Note: "Animal feeding operation" is defined at section 122.23.

"Applicable standards and limitations" means all State, interstate, and federal standards and limitations to which a discharge, a sewage sludge use or disposal practice, or a related activity is subject under the CWA, including effluent limitations, water quality standards, standards of performance, toxic effluent standards or prohibitions, best management practices, pretreatment standards, and standards for sewage sludge use or disposal under section 301, 302, 303, 304, 306, 307, 308, 403 or 405 of CWA.

"Applicant" means a person applying to the Department for a State or NPDES permit to discharge wastes into the waters of the State or to operate a treatment works.

"Application" means the uniform NPDES application form, including subsequent additions, revisions, or modifications thereof promulgated by the Administrator of EPA, and adopted for use by the Board or a State permit application form.

Note: "Aquaculture project" is defined at section 122.25.

"Average monthly discharge limitation" means the highest allowable average of daily discharges over a calendar month, calculated as the sum of all daily discharges measured during a calendar month divided by the number of daily discharges measured during that month.

"Average weekly discharge limitation" means the highest allowable average of daily discharges over a calendar week, calculated as the sum of all daily discharges measured during a calendar week divided by the number of daily discharges measured during that week.

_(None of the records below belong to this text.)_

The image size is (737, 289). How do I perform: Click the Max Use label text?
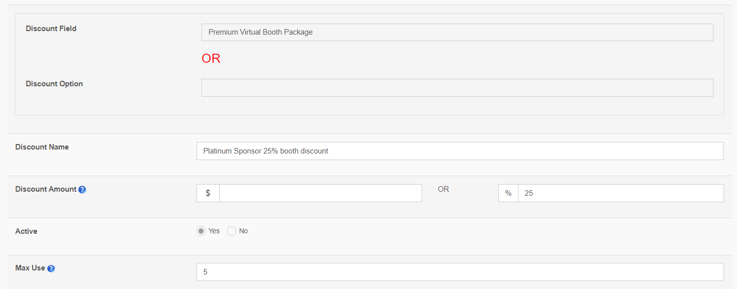click(x=30, y=268)

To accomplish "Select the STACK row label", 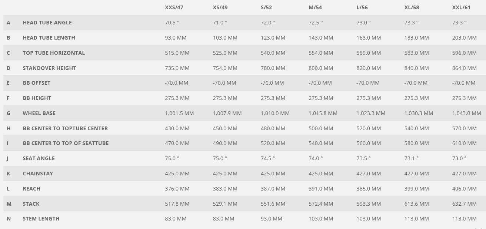I will click(31, 204).
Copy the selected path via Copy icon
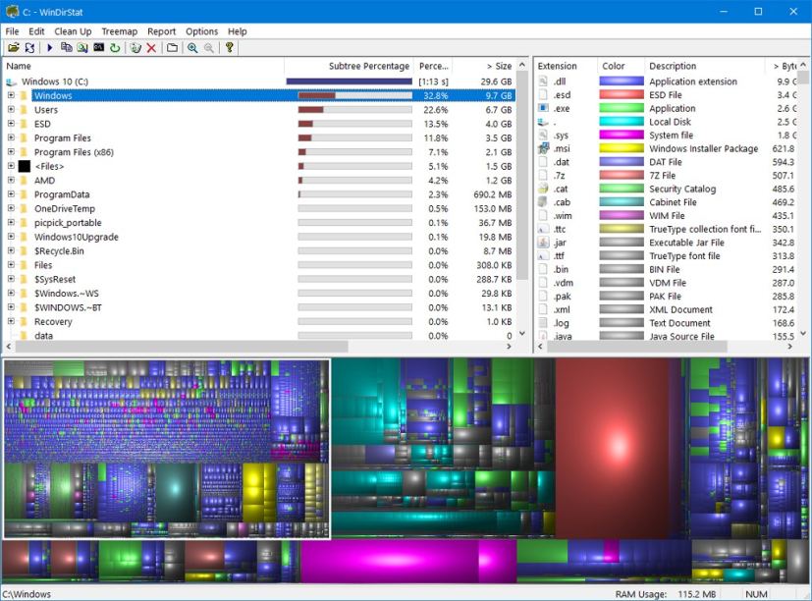 click(69, 48)
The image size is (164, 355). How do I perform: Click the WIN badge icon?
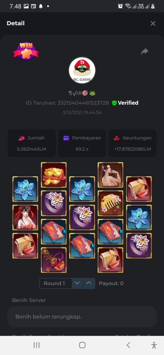[x=26, y=51]
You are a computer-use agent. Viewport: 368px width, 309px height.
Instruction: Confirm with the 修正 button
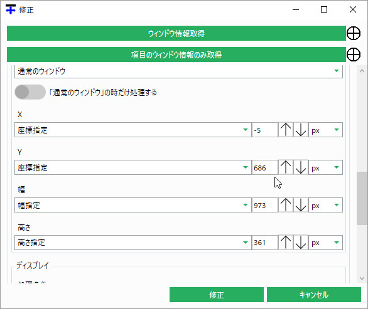point(217,295)
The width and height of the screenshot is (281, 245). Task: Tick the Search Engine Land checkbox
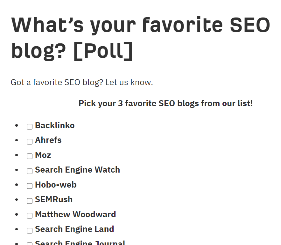(x=30, y=230)
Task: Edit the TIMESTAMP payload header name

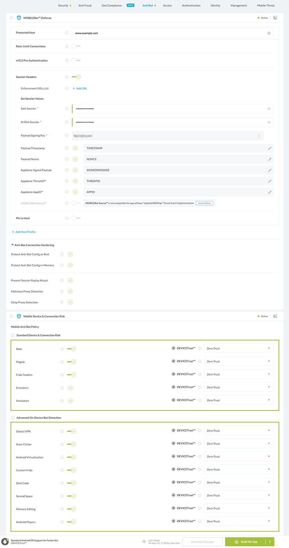Action: coord(269,148)
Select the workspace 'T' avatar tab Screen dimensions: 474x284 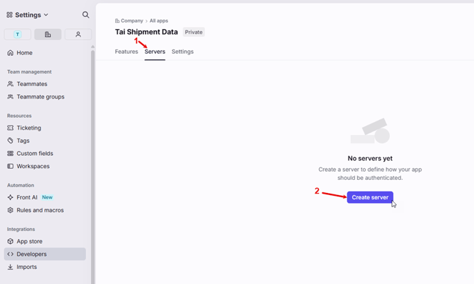[x=17, y=34]
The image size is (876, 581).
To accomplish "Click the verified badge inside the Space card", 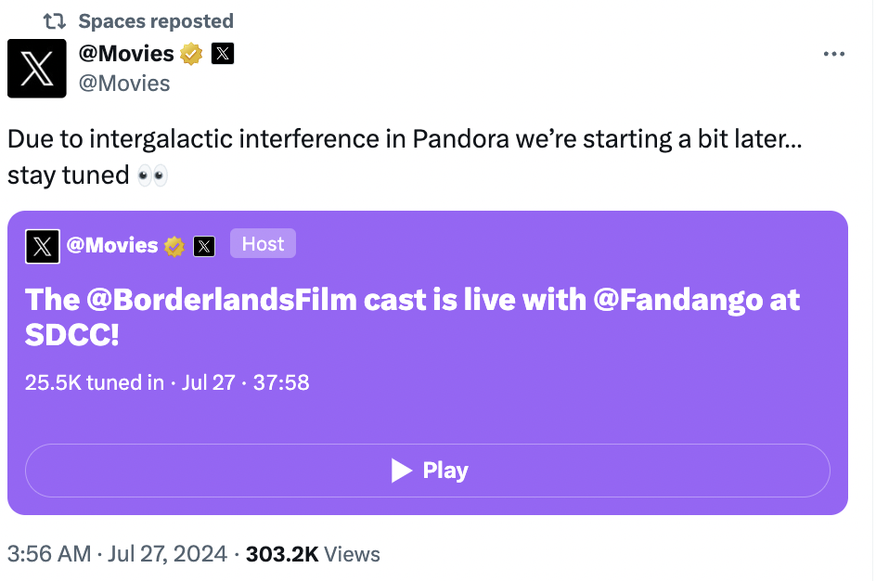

"Best management practices" (BMP) means schedules of activities, prohibitions of practices, maintenance procedures, and other management practices to prevent or reduce the pollution of waters of the State. BMPs also include treatment requirements, operating procedures and practices to control plant site runoff, spillage or leaks, sludge or waste disposal, or drainage from raw material storage.

"BMP" means best management practices.

"Board" means the Board of Health and Environmental Control for the State of South Carolina and shall be inclusive of any agent designated by the Board to perform any function.

Note: "Bypass" is defined at section 122.41(m).

"CFR" means the Code of Federal Regulations, as amended.

"Class I sludge management facility" means any POTW identified under R.61-9.403.8(a), as being required to have an approved pretreatment program and any other treatment works treating domestic sewage classified as a Class I sludge management facility by the Regional Administrator in conjunction with the Department because of the potential for its sludge use or disposal practices to adversely affect public health and the environment.

"Code" means the South Carolina Code of 1976, as amended.

"Commissioner" means the Commissioner of the S.C. Department of Health and Environmental Control, or his designated representative.

Note: "Concentrated animal feeding operation" is defined at section 122.23.

Note: "Concentrated aquatic animal feeding operation" is defined at section 122.24.

"Contiguous zone" means the entire zone established by the United States under Article 24 of the Convention on the Territorial Sea and the Contiguous Zone.

"Continuous discharge" means a discharge which occurs without interruption throughout the operating hours of the facility, except for infrequent shutdowns for maintenance, process changes, or other similar activities.

"CWA" means the Clean Water Act (formerly referred to as the Federal Water Pollution Control Act or Federal Water Pollution Control Act Amendments of 1972) Pub. L. 92-500, as amended by Pub. L. 95-217, Pub. L. 95-576, Pub. L. 96-483, and Pub. L. 97-117, 33 U.S.C. 1251 et seq. Specific references to sections within the CWA will be according to Pub. L. 92-500 notation.

"CWA and regulations" means the Clean Water Act (CWA) and applicable regulations promulgated thereunder and includes State NPDES program requirements.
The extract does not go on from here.